Её сон был наполнен блаженным сознанием, что сын спасён, однако сновидения её были тревожны. Они неудержимо несли её всё дальше и дальше от успокоения, которого она так жаждала. Минуя всё прекрасное, что сияло вокруг неё — море, степь, луну, похожую на дневном небе на слабый отпечаток пальца, — её уносило навстречу неизбежному горю. Сын, который всё время был рядом с ней, вдруг исчез. Он ушёл из родного дома и поселился в городе. Это исчезновение сына повторялось в её сновидении несчётное количество раз со всеми подробностями, хотя всё было очень просто и даже как бы предопределено судьбой.
Он исчез, пропал, подобно тому как выпадает из разрушающейся памяти хорошо знакомое, но вдруг забытое слово.
Иногда она ходила пешком — в город.

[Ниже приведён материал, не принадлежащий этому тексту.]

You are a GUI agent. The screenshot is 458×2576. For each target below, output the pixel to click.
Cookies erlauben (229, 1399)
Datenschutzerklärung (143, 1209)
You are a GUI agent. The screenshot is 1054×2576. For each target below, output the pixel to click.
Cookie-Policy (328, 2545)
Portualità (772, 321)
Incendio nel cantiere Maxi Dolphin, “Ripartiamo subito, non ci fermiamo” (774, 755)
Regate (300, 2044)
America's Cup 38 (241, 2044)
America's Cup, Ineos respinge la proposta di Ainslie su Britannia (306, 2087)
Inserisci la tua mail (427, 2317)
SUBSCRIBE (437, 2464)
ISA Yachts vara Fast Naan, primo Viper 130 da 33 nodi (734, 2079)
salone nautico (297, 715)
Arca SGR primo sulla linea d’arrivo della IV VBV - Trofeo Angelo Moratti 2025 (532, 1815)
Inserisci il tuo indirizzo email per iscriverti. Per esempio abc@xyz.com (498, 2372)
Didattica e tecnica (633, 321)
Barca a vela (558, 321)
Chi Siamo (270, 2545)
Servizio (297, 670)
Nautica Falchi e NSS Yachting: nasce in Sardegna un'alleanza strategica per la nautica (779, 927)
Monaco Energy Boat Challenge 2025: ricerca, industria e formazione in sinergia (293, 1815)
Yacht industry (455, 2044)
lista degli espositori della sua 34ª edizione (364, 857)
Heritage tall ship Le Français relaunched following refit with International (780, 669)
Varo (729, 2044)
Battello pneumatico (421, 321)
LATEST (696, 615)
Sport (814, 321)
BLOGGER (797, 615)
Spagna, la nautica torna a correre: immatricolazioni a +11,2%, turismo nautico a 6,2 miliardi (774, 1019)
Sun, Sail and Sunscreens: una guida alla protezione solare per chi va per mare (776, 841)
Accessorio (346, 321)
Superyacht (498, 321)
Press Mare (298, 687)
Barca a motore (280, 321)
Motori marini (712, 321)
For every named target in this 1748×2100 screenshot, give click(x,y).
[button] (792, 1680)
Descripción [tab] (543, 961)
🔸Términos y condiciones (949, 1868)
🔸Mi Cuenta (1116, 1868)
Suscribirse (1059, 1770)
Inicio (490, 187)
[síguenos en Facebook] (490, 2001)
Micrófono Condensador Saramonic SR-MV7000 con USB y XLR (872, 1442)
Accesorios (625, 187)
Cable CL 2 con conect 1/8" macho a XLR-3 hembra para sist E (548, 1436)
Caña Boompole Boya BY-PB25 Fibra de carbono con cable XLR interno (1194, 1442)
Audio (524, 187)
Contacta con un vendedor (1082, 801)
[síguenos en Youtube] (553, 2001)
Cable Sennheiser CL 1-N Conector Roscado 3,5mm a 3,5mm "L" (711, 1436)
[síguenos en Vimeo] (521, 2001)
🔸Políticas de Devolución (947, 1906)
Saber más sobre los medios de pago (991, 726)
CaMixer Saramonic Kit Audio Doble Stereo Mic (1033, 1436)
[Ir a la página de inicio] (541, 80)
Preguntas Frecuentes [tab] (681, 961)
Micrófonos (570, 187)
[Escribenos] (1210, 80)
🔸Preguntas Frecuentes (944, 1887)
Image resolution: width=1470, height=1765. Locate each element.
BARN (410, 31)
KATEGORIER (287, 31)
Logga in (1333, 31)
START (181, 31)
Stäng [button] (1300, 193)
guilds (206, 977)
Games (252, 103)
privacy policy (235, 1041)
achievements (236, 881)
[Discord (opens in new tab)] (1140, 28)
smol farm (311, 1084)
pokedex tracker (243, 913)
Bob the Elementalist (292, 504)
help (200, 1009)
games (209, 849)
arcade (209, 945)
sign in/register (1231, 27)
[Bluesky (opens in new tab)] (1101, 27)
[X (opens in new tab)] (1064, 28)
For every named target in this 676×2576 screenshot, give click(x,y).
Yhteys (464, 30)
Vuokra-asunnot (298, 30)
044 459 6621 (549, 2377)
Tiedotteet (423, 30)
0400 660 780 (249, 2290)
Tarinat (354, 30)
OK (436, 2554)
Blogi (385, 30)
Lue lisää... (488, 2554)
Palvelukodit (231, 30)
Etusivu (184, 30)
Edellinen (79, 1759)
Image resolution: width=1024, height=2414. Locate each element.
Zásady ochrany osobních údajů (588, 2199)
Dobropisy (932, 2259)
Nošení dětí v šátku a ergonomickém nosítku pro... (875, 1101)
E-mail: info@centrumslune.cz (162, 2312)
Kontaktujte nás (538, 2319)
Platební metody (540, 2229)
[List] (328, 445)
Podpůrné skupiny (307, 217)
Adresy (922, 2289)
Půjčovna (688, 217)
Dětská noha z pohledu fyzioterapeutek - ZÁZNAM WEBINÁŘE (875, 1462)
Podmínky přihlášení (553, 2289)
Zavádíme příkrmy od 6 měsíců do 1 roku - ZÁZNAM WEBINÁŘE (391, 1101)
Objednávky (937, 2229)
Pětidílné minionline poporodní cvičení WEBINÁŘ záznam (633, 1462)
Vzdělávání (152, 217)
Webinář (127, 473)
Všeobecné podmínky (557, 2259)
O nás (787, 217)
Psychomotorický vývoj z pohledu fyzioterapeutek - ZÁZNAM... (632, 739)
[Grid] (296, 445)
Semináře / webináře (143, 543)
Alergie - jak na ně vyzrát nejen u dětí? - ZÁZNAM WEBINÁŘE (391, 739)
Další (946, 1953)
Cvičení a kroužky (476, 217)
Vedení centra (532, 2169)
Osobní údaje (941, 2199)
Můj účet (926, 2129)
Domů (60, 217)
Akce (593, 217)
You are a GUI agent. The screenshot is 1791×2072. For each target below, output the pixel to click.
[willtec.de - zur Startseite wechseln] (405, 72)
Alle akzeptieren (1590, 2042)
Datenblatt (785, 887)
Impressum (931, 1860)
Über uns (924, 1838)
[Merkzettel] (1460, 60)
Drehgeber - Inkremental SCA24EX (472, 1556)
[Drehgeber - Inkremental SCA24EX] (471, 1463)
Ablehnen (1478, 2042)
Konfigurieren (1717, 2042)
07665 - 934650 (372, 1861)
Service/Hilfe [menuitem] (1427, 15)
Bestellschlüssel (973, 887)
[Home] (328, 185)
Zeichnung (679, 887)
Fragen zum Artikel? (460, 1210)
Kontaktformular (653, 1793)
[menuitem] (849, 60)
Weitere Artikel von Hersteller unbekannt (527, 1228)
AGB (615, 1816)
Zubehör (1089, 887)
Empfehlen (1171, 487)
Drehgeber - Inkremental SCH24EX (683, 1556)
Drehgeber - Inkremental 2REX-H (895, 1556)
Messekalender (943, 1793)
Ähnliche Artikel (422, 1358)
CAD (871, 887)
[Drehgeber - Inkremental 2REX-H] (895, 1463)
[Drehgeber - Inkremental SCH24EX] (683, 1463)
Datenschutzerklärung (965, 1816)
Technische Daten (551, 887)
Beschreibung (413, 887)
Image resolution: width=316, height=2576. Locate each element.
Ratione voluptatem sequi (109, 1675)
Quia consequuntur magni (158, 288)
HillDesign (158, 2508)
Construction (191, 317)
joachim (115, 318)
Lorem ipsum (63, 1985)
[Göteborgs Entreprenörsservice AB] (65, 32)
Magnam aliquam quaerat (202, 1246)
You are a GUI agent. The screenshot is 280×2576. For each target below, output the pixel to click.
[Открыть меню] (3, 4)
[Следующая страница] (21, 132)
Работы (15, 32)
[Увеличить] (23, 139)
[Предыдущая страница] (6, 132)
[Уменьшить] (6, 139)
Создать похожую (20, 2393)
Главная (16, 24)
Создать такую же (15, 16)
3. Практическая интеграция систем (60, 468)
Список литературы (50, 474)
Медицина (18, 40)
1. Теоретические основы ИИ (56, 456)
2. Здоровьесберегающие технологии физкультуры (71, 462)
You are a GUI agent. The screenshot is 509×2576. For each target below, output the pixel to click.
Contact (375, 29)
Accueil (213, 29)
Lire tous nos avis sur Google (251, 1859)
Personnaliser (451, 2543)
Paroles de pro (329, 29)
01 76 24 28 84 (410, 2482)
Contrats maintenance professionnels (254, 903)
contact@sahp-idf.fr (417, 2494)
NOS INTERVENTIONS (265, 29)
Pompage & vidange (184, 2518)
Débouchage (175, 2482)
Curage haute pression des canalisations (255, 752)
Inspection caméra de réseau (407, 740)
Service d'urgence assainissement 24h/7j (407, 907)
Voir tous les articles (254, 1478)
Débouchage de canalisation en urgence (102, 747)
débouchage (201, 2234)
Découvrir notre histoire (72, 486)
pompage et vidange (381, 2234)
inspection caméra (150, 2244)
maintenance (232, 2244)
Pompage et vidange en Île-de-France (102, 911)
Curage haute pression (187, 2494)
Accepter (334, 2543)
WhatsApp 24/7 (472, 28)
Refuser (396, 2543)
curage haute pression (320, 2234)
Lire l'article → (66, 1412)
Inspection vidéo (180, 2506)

Она не могла понять, какая сила увлекла его в город, переставший быть самим собой, чуждый, полный опасностей.
Кажется, он объяснил ей, что зарегистрировался в губвоенкомате и встал на учёт, как бывший юнкер, имеющий гражданскую профессию художника.
Он прошёлся по приморскому бульвару над опустевшим портом ввиду ещё более опустевшего, одичавшего моря.
Во сне, уносившем её за пределы собственной жизни, она продолжала жить жизнью сына, его впечатлениями, его чувствами. Она перестала быть собой. Она стала им, своим мальчиком.
Его поразил вид торгового города, лишённого своей торговой души: вывесок, витрин, банков, меняльных контор, оголённого, без фланирующей публики на тенистых улицах и бульварах. В своей целомудренной обнажённости город показался ему новым и прекрасным.
Выступила неповторимая архитектура, освобождённая от наслоений вульгарной торговой рекламы. Ему понравилось дневное малолюдство улиц. Казалось, что праздность навсегда изгнана из города, где царствовал освобождённый труд.
Это было так ново, что он и сам почувствовал себя не только обновлённым, но как бы вторично рождённым. Он поступил на работу в Изогит и стал писать агитационные плакаты. Ежедневно ходить с дачи в город на работу было утомительно. Он получил ордер на комнату в городе. Он не подумал, что оставляет мать одну. Для него начиналась новая жизнь, а для неё это был удар, который она с трудом перенесла. Теперь она осталась одна и ходила по пустой даче, по неприбранным комнатам, где всегда гулял ветер — то морской, то степной.